* TASK DIRECTIONS
Begin at the line that holds "Click the refresh arrows icon" and retype every line through the end of the material, both included. Leave out the pictures.
Content starts
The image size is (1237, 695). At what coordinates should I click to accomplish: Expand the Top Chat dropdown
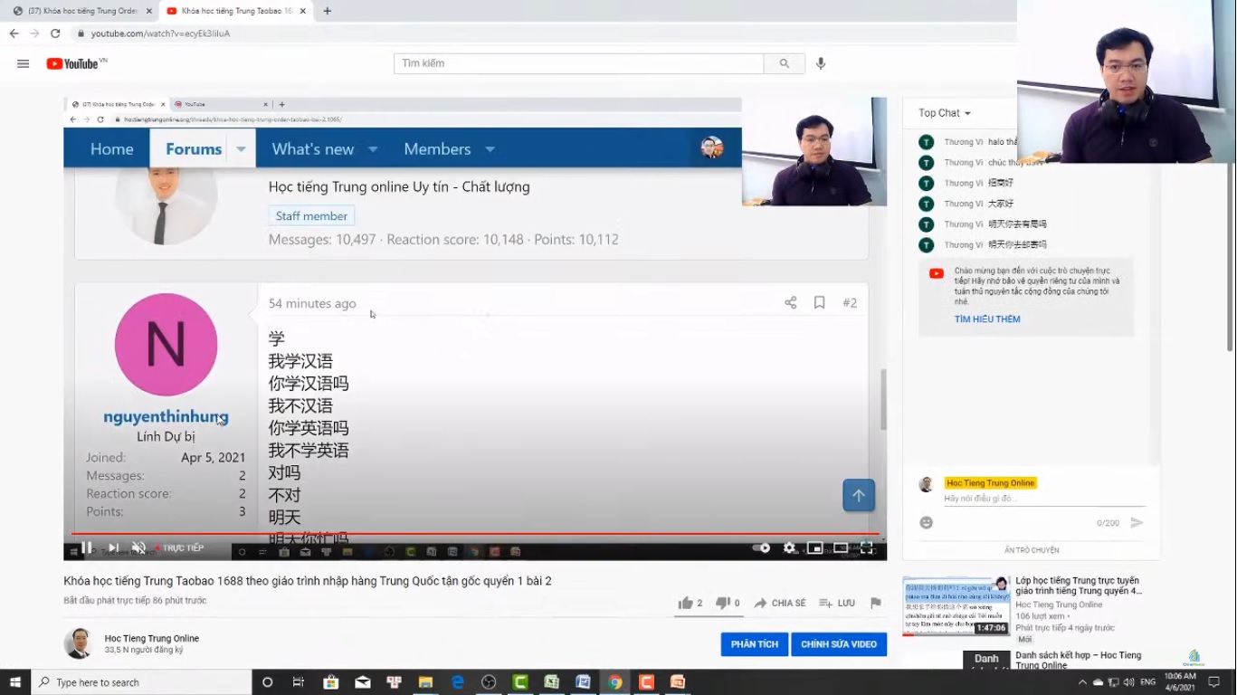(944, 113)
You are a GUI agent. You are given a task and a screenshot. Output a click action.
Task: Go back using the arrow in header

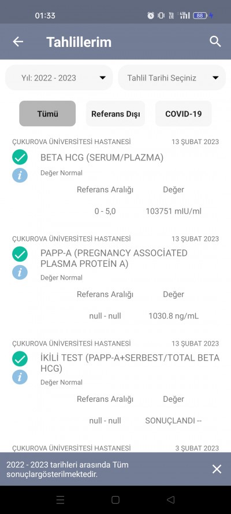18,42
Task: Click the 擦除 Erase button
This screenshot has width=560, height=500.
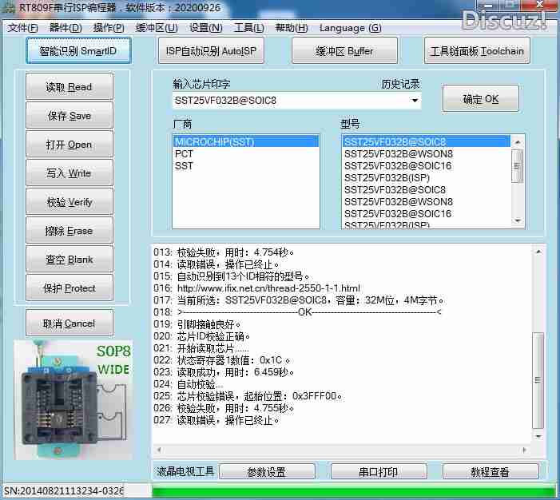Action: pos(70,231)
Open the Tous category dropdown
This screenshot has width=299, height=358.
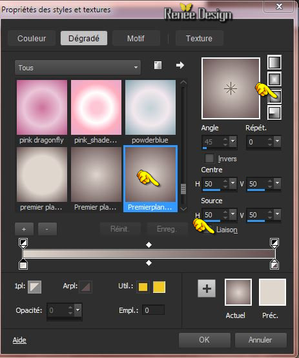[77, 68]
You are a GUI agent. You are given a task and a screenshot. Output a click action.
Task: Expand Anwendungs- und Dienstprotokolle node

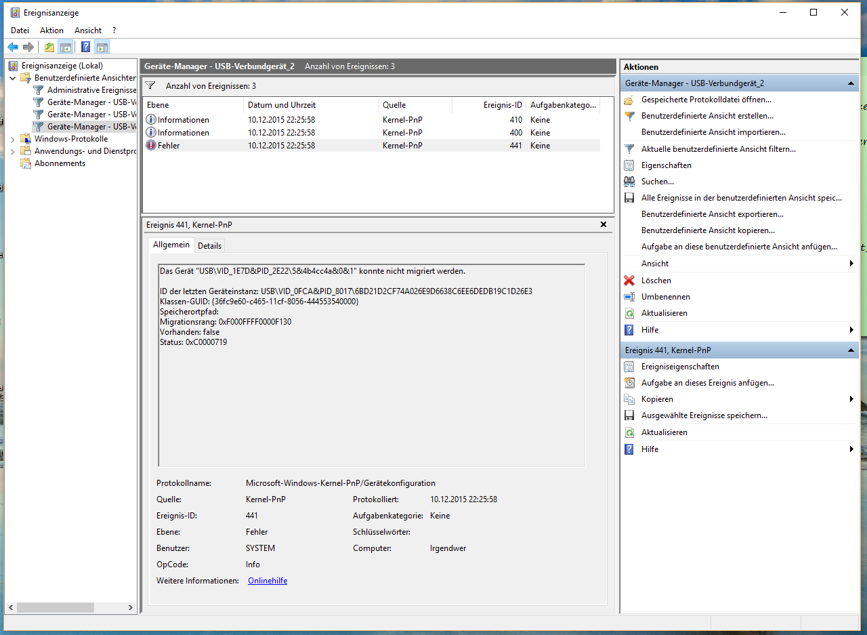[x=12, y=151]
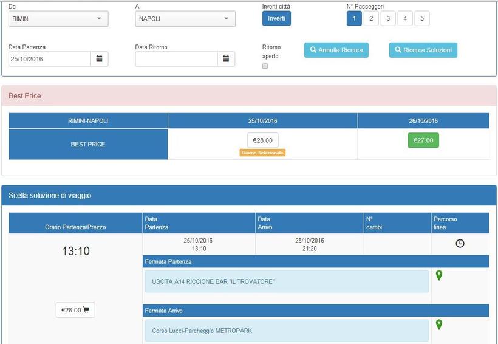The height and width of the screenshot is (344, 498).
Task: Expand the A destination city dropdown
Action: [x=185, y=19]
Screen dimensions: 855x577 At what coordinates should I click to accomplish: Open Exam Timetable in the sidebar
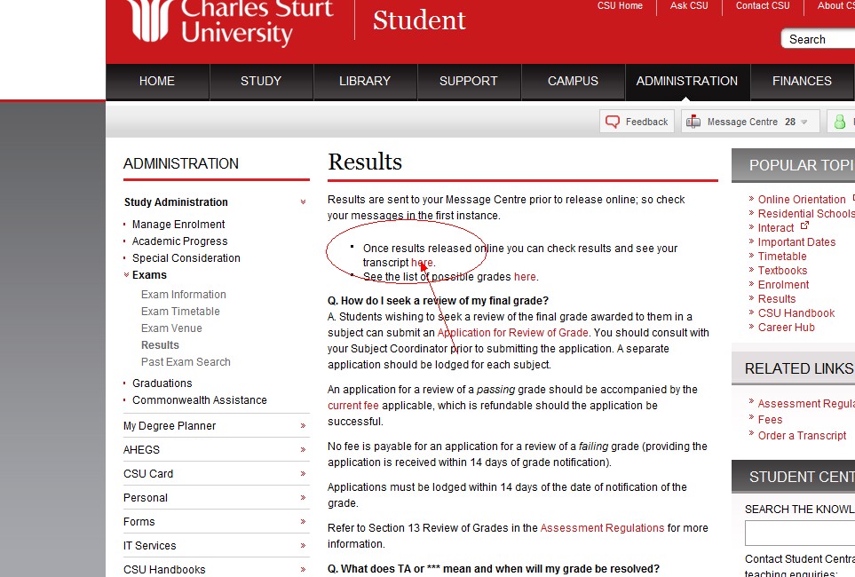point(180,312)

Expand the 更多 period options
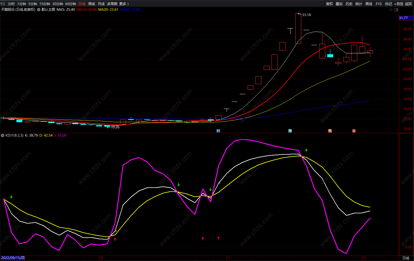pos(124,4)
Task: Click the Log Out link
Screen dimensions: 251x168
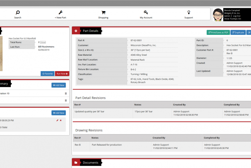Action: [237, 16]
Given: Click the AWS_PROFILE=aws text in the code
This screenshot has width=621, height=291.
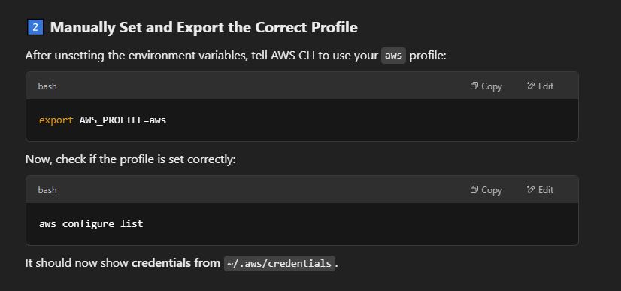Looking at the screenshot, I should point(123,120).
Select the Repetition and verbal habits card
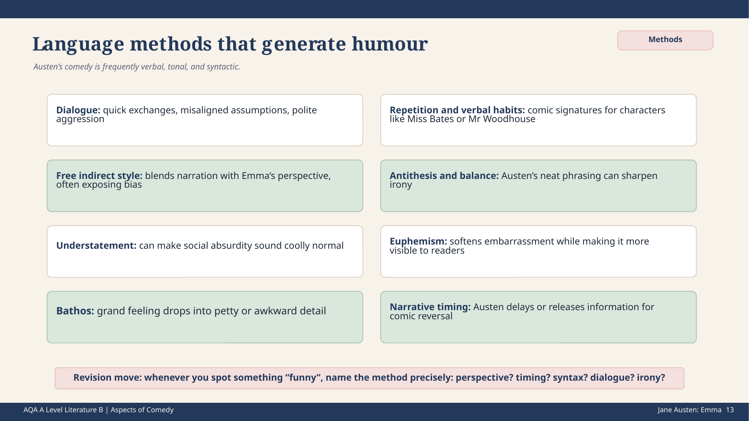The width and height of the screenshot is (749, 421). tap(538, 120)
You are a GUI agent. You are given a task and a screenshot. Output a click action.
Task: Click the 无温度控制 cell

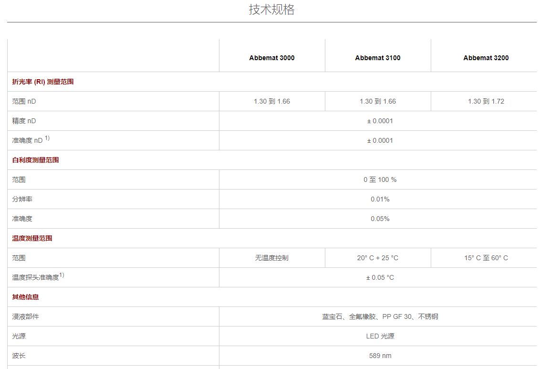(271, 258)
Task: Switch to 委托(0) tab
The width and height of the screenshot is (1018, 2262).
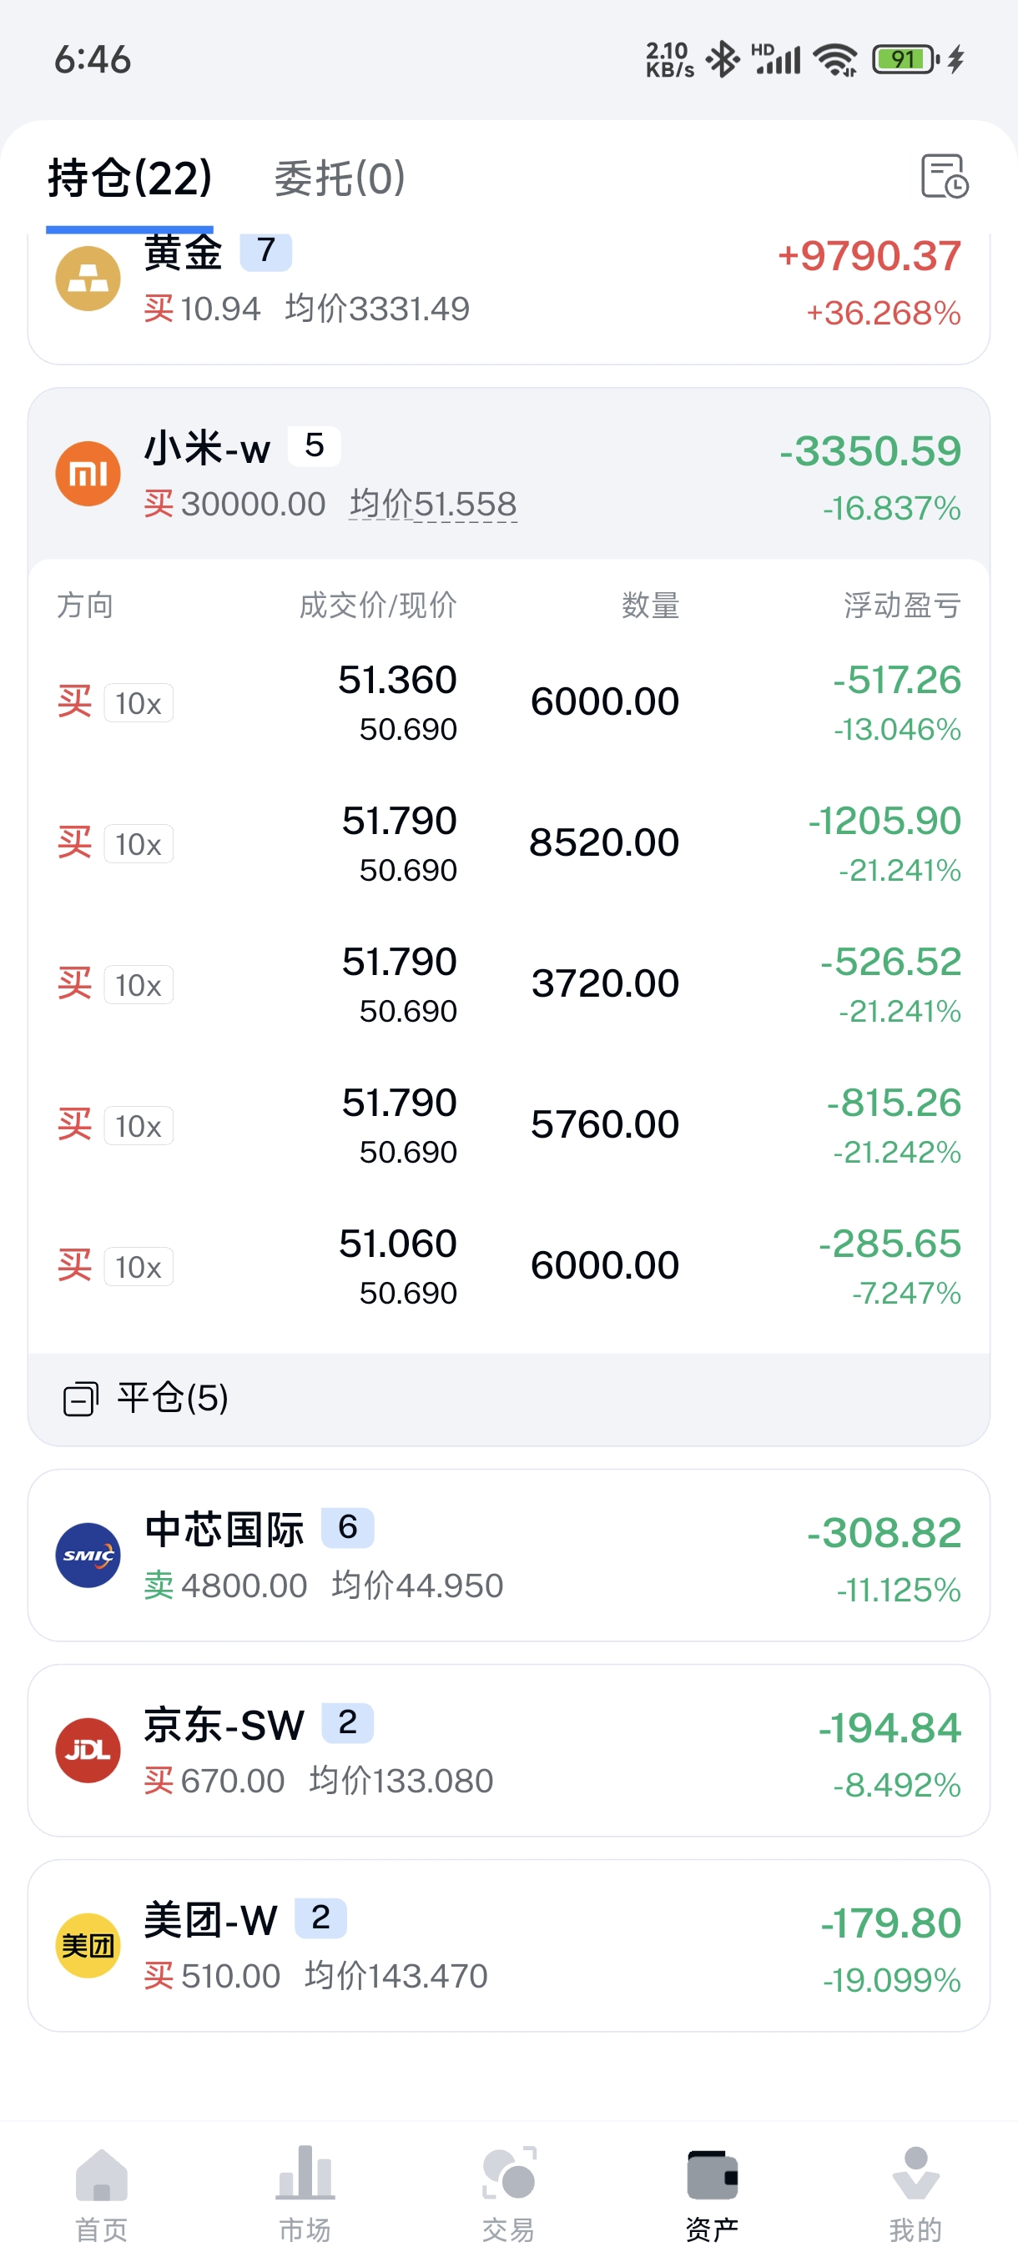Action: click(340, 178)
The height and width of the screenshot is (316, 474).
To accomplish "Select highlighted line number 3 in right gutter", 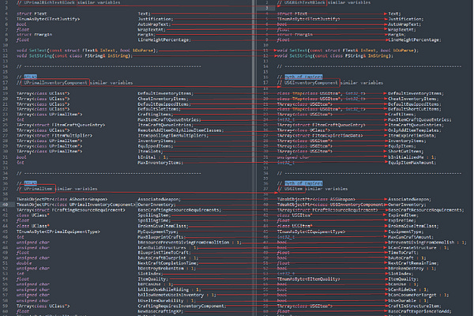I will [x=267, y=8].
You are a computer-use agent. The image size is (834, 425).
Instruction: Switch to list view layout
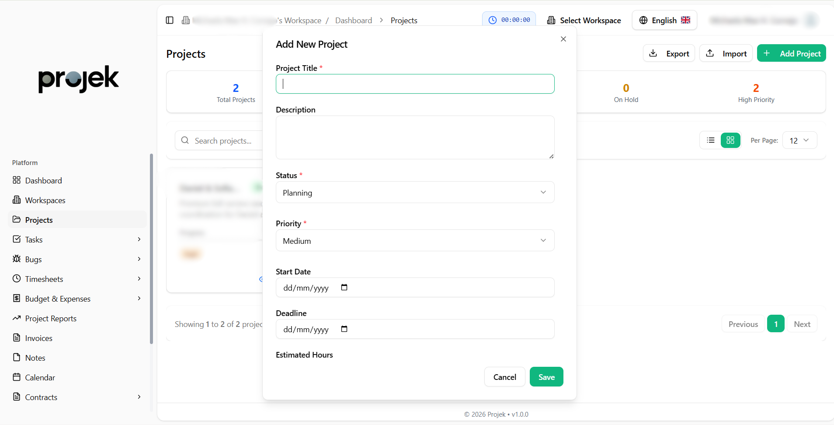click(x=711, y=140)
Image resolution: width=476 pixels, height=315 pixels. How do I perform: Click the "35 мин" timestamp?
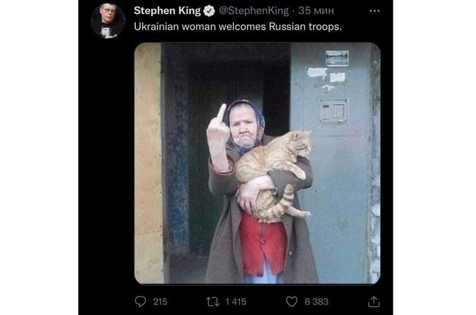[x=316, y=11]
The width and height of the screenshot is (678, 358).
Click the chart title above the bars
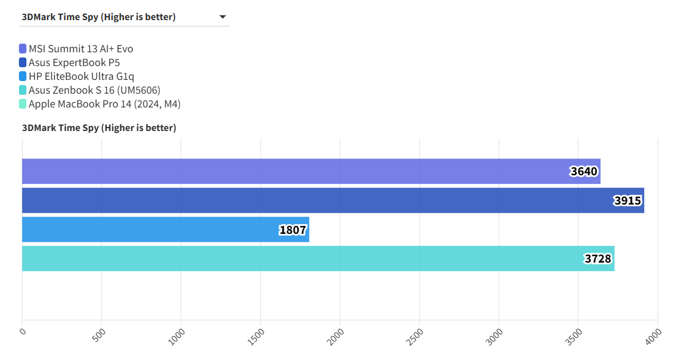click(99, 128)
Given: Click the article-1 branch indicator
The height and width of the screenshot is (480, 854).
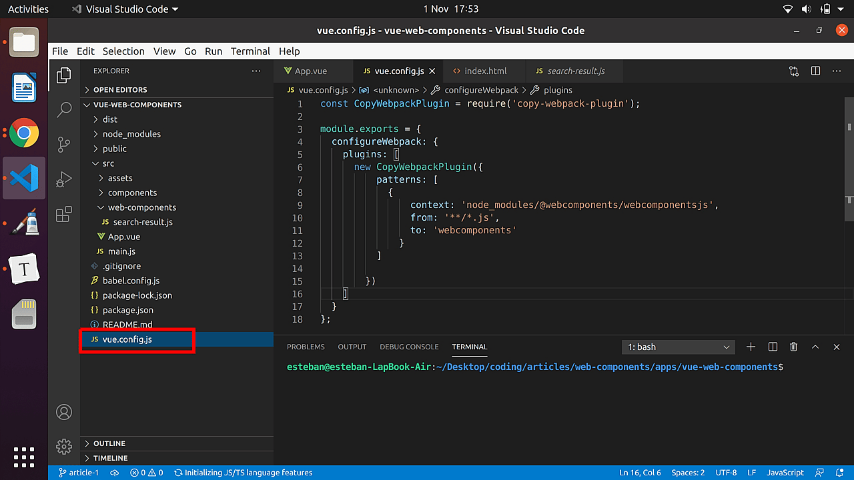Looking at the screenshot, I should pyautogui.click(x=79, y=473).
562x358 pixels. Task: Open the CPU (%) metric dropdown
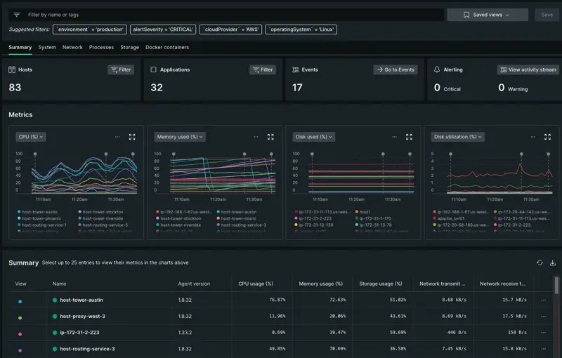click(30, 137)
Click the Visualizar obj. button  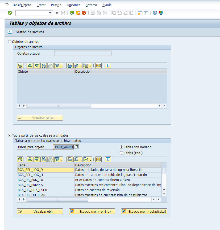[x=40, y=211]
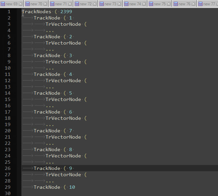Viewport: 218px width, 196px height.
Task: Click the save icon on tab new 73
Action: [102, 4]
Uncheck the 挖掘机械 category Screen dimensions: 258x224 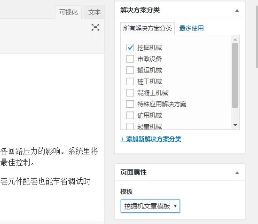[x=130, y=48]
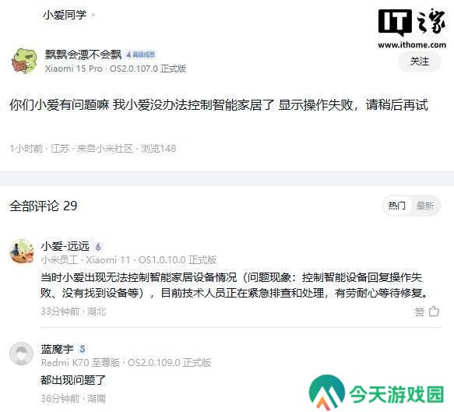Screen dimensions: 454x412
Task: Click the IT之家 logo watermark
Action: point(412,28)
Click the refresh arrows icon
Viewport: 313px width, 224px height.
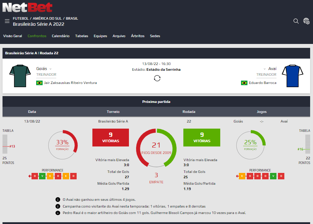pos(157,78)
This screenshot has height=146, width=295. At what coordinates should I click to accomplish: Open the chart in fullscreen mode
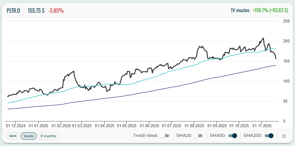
Content ends
* TASK RESULT
Click the refresh arrows icon
Viewport: 313px width, 224px height.
pos(157,78)
This screenshot has height=146, width=295. At what coordinates should I click to accomplish: Open the chart in fullscreen mode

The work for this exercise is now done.